August 19, 2025 — Record Resources (TSX-V: REC) reports that it has ended the LIFE and Flow-Through Share Offering of its previously announced non-brokered (see April 29, 2025 news release).
The company announces that it has a new LIFE offering on the same terms as the one previously announced and consists of 10,500,000 units at a price of $0.05 per unit for gross proceeds of up to $525,000. The offering has been structured to take advantage of the listed issuer financing exemption (LIFE) whereby securities of the company issued pursuant to the offering will be freely tradeable equity securities not subject to any hold period.
Each unit consists of one common share and one share purchase warrant of the company. Each whole warrant is exercisable at a price of $0.07 per share for a period of 24 months following the closing of the offering. The company intends to use the net proceeds from the offering for exploration and evaluation of the company’s properties and for general working capital.
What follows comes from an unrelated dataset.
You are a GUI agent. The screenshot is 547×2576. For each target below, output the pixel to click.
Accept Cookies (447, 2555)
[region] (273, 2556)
Subject to compliance with applicable regulatory requirements and in accordance with National Instrument 45-106 – Prospectus Exemptions (“NI 45-106”), the offering is being made to purchasers resident in each of the Provinces of Canada pursuant to the listed issuer financing exemption under Part 5A of NI 45-106 (the “Exemption”). The securities offered under the Exemption will not be subject to a hold period in accordance with applicable Canadian securities laws. There is an offering document (the “Offering Document”) related to the Offering that can be accessed under the Company’s profile at www.sedarplus.ca and on the company’s website at: www.recordgoldcorp.com. Prospective investors should read this Offering Document before making an investment decision.
Record also announces that the closing of the first tranche of its LIFE Offering raised totals proceeds of $40,000 through the issuance of 800,000 Units. Each Unit, priced at $0.05 consisted of one common share and one share purchase warrant of the company. Each warrant is exercisable at a price of $0.07 per share for a period of 24 months following the closing of the Offering.
There were two participants in the LIFE Offering, including a company director.
Completion of the offering is subject to certain conditions including the receipt of all necessary regulatory approvals including the TSX Venture Exchange. The company reports that, following the close of this financing, it will have 113,864,854 shares outstanding. No commission or fees were paid in connection with this financing.
In other news, the company announces that it is not pursuing the option agreement for the Lorrain hydrogen property. (see April 24, 2025 news release).